ParadaCarleton commented 3 years ago

Does anybody object, or should I make a pull request reordering axes like this? I've written some PSIS code that assumes this ordering for ess_rhat, and would like to know whether I should rearrange the PSIS code or the ordering for ess_rhat.

ParadaCarleton commented 3 years ago

@sethaxen @devmotion I can create a PR reordering these axes, and implementing a consistent interface that works with arrays following this standard.

In cases where the interface isn't consistent, there's usually a fix that will make the function easier to work with from a user perspective. For instance, if a function only accepts one chain, then calling it on an array of multiple chains should return a vector with the results of applying it to each individual chain. (We can, of course, keep the original function for users who want to only call it on a single chain.) The goal should be to provide a polished, ArviZ-like interface that "Just works," and lets the user pass a single object to each function, rather than having to figure out how they need to permute, cut up, or use eachslice on their arrays to get the diagnostic they're looking for. This has already been done for a handful of functions, but not all of them.

devmotion commented 3 years ago

In my opinion, we should not "unify" functions that operate on single chains by moving them to an interface that works on 3d arrays of multiple chains with multiple parameters. It just makes it more complicated for downstream packages that use a different layout to use these diagnostics (e.g. vectors of chains of possibly different length, chains based on StructArrays etc. - in particular the StructArray approach is a longstanding issue/idea that we want to explore as an alternative to MCMCChains.Chains) and I don't see any immediate advantages even for the 3d case - you can always apply the function on the different slices of the array and e.g. even in this case sometimes you might want to pool different chains.

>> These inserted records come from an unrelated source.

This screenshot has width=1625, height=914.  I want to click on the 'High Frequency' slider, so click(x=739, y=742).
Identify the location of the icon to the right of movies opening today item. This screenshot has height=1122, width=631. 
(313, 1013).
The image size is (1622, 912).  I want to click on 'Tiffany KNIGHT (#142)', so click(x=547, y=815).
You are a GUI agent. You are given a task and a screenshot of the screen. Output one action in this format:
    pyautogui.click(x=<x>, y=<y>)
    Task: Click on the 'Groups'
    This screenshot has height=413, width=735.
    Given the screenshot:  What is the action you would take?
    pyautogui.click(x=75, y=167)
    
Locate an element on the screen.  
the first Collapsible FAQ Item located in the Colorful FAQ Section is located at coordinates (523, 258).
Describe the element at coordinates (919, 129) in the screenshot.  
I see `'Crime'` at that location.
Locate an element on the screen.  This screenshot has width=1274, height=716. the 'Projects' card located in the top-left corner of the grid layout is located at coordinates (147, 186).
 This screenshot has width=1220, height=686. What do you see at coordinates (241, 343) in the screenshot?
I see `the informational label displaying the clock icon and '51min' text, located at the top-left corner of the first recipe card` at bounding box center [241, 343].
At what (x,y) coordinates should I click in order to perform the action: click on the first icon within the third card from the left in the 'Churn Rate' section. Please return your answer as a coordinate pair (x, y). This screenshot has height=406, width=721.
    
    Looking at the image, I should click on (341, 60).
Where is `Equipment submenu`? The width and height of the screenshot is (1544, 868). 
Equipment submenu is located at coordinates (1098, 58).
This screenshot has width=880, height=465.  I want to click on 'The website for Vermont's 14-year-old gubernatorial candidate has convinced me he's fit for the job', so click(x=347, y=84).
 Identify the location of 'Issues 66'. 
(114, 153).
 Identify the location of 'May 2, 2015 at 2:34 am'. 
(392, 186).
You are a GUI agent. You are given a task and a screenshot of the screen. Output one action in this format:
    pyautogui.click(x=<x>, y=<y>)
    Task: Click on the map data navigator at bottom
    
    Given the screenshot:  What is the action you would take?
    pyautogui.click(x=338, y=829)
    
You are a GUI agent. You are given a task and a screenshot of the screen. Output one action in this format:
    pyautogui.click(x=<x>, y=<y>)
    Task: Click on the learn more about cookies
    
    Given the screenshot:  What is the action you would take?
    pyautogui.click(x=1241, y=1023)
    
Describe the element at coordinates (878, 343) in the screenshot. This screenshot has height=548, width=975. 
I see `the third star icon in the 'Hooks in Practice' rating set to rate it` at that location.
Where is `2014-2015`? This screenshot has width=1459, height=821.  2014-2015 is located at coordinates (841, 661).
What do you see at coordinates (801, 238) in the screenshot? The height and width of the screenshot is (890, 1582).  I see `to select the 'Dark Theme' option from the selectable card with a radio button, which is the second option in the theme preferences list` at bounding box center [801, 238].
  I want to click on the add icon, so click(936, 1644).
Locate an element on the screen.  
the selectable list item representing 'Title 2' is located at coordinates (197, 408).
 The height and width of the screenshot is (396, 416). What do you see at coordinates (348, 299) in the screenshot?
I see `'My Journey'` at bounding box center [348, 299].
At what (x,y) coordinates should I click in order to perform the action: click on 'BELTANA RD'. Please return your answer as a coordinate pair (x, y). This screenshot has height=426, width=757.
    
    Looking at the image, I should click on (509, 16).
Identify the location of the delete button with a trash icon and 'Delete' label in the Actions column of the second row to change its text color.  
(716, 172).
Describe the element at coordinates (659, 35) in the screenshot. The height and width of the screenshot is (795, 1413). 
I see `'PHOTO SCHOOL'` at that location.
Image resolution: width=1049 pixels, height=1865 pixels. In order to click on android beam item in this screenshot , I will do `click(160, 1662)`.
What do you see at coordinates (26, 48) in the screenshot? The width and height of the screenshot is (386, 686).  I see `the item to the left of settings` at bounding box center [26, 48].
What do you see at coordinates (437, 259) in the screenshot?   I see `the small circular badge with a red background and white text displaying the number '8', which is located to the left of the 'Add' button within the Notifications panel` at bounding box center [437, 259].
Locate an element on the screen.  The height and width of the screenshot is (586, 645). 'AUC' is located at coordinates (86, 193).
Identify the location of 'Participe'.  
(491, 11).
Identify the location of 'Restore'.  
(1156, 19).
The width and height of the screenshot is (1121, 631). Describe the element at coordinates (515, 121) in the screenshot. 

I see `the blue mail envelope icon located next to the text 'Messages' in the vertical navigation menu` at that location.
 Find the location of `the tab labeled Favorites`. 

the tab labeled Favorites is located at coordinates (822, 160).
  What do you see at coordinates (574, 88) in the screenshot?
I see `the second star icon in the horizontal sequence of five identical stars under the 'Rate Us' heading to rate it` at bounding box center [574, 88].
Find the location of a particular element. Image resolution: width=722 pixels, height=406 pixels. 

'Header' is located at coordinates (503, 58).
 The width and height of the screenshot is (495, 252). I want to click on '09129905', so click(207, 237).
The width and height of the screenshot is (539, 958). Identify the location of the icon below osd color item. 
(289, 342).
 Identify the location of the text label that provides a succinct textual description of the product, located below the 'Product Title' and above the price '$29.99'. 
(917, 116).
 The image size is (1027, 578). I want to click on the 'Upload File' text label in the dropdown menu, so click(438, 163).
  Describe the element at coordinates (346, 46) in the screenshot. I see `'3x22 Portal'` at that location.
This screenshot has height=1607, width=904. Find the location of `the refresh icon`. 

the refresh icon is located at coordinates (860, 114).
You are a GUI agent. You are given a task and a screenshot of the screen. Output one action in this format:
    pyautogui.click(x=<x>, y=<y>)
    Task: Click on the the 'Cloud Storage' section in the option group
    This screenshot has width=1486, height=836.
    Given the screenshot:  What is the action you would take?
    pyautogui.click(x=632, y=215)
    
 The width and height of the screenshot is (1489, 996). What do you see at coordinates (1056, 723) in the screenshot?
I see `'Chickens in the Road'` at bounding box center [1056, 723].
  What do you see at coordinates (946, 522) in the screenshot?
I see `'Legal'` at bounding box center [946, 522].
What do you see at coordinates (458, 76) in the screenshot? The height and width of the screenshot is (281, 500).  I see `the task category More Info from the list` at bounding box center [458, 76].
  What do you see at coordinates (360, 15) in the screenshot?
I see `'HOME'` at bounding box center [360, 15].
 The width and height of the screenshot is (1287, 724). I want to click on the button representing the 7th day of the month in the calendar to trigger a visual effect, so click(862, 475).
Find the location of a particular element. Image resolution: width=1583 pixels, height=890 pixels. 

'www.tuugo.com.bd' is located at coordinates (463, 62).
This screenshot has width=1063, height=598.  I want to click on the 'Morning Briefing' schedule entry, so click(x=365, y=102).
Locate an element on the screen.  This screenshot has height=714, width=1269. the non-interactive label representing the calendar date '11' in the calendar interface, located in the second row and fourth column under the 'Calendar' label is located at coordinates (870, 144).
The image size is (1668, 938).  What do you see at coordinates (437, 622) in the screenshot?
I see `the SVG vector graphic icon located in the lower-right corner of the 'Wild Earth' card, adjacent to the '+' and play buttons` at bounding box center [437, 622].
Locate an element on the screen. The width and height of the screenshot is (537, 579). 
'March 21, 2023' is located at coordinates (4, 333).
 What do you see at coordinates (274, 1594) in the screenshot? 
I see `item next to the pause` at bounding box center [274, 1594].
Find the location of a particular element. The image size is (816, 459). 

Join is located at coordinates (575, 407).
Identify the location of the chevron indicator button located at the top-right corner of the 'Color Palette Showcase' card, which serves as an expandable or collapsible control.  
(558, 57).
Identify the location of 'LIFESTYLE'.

In general, I think any changes of the input layouts or dimensions should be left for a 0.2 or even more distant release but not included in the initial 0.1 version since otherwise it will just be more difficult to replace the diagnostics in MCMCChains with this package and the transition will be less clean (it would require many additional changes in https://github.com/TuringLang/MCMCChains.jl/pull/310). So unfortunately currently I would not approve any such PR that changes the input layout of any diagnostics but I think we should consider if we want to change the default permutation of 3d arrays at a later stage.

ParadaCarleton commented 3 years ago

Sure, we can handle this later if you want.

As for the other thing, I'm not suggesting that we replace the existing methods or get rid of them, just that we provide additional methods that handle everything for users who use the "default" arrangement, which I expect would be a three-dimensional array. Not every method needs to have more complicated, but every method should accept a 3d array as input (assuming it makes any kind of sense for it to accept that array). If someone wants to work with a matrix and a vector of chain indices, they can use the methods we already have without being bothered by the fact that we have another one that works on arrays. On the other hand, users who already have their data stored in an array shouldn't have to spend even more time cleaning their data than they already do. Figuring out how to e.g. disassemble an array and convert it into a matrix representation with a bunch of chain indices is going to be a pretty big waste of time for users; why not just have it work out of the box for them?